The partial reduction of aliphatic nitro compounds was mentioned as early as the turn of this century. However, only with the commercialization of nitroalkanes did these reactions achieve any real significance. Among the chemical reducing agents, zinc dust and acetic acid have been recom­mended.

Hydrogenation of nitrocyclohexane on a silver dichromate catalyst has recently been patented. In this procedure, it is said to be important to control the hydrogen take-up to prevent hydrogenation of the oxime to the hydroxylamine. This is accomplished by venting hydrogen off as soon as the theoretical quantity of hydrogen has been used up to convert the nitro compound to the oxime.
Olefinic nitro compounds have been reduced to the saturated oxime with hydrogen and a palladium-on-carbon catalyst. To maximize the yield of oxime, 0.5-1.0 mole of hydrogen chloride per mole of nitroolefin must be present. Since the by-products contain crude ketones also, a posttreatment with hydroxylamine hydrochloride and sodium acetate has been recom­mended. By this means, 1-nitrocyclooctene has been converted to cyclooctanone oxime [b.p. 63°C (0.08 mm Hg), m.p. 41.7-42.7°C] and 1-nitro-l-octadecene has been converted to stearaldoxime (m.p. 88-89.8°C).

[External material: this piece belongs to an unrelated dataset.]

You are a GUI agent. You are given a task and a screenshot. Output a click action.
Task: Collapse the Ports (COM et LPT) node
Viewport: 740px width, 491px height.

Whether this method is confined to 1-olefin derivatives is not clear.
Nitro olefins have also been reduced with zinc dust and acetic acid, to produce oximinoalkanes. The preparation of 5-ethyl-3-nonanone oxime gives the necessary details. To be noted is that the carbon bearing nitro group in the starting material also bears the double bond. Whether this structural feature is essential if the reduction is to stop at the oxime stage may need further elucidation.

Synthesis Reference(s)

Organic Syntheses, Coll. Vol. 2, p. 76, 1943
The Journal of Organic Chemistry, 48, p. 2766, 1983 DOI: 10.1021/jo00164a026
Tetrahedron Letters, 28, p. 4557, 1987 DOI: 10.1016/S0040-4039(00)96563-8

General Description

Prisms, liquid or light tan crystalline solid.

Air & Water Reactions

Insoluble in water.

Reactivity Profile

Cyclohexanone oxime reacts violently with fuming sulfuric acid at temperatures > 302° F. . Several explosions or violent decompositions have occurred during distillation of aldooximes, which may be attributable to the formation of peroxides of various types. This is especially the case in the presence of acid, Chem. Eng. News, 1974, 52(35), 3. A nickel catalyzed aldoxime rearrangement to an amide, went out of control after changing the solvent employed, J. Loss Prev., 1993, 6(2), 69.

Health Hazard

ACUTE/CHRONIC HAZARDS: When heated to decomposition Cyclohexanone oxime emits toxic fumes of nitrogen oxides.

Fire Hazard

Flash point data for Cyclohexanone oxime are not available; however, Cyclohexanone oxime is probably combustible.

Flammability and Explosibility

Highly flammable

Purification Methods

Crystallise the oxime from water or pet ether (b 60-80o). [Bousquet Org Synth Coll Vol II 313 1943, Beilstein 7 III 32, 7 IV 21.]